I was transferring something written in Caffe to Pytorch and noticed a different in gradient of the MSELoss
, so I tested the MSELoss
of pytorch using this script:
import torch
import numpy as np
import torch.nn as nn
from torch.autograd import Variable
grads = {}
def save_grad(name):
def hook(grad):
grads[name] = grad
return hook
#pred = np.load('caffe-spn/data.npy')
#tar = np.load('caffe-spn/label.npy')
pred = np.random.rand(1,1,3,3)
tar = np.random.rand(1,1,3,3)
pred = Variable(torch.from_numpy(pred),requires_grad=True).cuda()
tar = Variable(torch.from_numpy(tar),requires_grad=False).cuda()
pred.register_hook(save_grad('pred'))
criterion = nn.MSELoss(size_average=False)

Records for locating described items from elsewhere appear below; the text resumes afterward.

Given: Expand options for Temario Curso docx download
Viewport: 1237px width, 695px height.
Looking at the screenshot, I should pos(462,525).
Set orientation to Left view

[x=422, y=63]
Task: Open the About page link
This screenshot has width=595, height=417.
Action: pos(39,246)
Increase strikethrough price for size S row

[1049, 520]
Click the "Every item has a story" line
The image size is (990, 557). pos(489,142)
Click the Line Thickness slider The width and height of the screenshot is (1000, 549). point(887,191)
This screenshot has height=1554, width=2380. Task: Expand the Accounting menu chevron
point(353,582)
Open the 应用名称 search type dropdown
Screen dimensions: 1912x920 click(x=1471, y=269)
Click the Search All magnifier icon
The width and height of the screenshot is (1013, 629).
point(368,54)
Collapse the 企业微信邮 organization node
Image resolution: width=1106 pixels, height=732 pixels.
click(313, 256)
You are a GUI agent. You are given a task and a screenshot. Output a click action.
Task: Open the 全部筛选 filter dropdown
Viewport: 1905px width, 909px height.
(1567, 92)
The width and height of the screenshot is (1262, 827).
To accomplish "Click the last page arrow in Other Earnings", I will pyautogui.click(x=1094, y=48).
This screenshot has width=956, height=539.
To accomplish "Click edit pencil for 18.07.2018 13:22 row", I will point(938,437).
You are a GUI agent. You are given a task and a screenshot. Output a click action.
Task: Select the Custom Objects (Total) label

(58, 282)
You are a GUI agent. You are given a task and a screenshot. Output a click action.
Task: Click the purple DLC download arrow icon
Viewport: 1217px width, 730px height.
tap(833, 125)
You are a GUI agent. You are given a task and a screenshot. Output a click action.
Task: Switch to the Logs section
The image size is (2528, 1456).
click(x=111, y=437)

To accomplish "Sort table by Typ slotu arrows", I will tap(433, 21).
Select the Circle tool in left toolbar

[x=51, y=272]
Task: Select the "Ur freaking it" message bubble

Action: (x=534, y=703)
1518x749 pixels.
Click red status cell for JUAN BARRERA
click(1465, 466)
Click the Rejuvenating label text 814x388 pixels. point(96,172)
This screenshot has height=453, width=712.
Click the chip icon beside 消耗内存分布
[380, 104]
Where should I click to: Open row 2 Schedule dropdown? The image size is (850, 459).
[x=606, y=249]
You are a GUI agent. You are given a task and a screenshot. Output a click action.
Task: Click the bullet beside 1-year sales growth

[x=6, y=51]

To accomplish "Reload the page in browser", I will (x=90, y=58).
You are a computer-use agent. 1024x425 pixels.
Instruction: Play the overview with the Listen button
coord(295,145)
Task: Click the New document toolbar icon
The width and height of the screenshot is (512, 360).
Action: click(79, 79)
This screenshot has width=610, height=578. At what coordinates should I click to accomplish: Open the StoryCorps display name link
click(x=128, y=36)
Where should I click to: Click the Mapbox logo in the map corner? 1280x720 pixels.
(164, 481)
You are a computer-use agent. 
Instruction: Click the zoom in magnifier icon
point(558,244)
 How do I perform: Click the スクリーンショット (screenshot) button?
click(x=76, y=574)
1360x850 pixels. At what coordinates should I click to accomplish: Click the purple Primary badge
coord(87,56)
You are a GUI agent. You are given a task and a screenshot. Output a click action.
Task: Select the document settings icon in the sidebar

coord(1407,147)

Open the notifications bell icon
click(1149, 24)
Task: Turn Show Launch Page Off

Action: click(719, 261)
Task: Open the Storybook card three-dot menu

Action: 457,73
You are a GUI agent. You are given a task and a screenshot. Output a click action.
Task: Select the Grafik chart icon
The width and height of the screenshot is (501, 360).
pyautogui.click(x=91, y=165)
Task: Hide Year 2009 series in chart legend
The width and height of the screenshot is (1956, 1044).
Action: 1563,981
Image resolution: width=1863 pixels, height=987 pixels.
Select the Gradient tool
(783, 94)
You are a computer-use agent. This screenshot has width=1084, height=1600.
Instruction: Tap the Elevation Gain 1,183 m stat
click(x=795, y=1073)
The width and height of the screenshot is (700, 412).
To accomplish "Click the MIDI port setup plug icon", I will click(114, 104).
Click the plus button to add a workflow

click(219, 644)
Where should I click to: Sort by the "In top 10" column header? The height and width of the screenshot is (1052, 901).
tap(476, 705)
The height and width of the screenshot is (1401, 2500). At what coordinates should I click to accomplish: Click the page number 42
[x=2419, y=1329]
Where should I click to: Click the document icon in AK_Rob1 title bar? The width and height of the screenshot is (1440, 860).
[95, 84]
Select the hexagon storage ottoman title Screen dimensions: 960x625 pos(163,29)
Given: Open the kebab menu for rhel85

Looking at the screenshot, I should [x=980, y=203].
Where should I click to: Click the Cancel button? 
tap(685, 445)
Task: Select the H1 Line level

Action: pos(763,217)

loss = criterion(pred,tar)
#loss = torch.sum((pred - tar)**2)
loss.backward()
print(loss)
print(torch.sum((pred - tar)**2))
print('prediction:')
print(pred[0,0,:,:])
print('target:')
print(tar[0,0,:,:])
print('gradient:')
print(grads['pred'][0,0,:,:])
Here’s what I got:
Variable containing:
0.7841
[torch.cuda.DoubleTensor of size 1 (GPU 0)]
Variable containing:
0.7841
[torch.cuda.DoubleTensor of size 1 (GPU 0)]
prediction:
Variable containing:
0.7884 0.7303 0.9125
0.3856 0.5309 0.5715
0.4588 0.4232 0.2187
[torch.cuda.DoubleTensor of size 3x3 (GPU 0)]
target:
Variable containing:
0.9345 0.1918 0.6964
0.1005 0.2449 0.1909
0.2013 0.5728 0.0471
[torch.cuda.DoubleTensor of size 3x3 (GPU 0)]
gradient:
Variable containing:
-0.2922 1.0770 0.4321
0.5702 0.5721 0.7612
0.5150 -0.2991 0.3432
[torch.cuda.DoubleTensor of size 3x3 (GPU 0)]
My question is that the gradient of (pred - tar)^2
w.r.t to pred
should be (pred - tar)
, but it seems not the case in pytorch MSELoss
, this could be a silly mistake, but I just wonder what I did wrong here.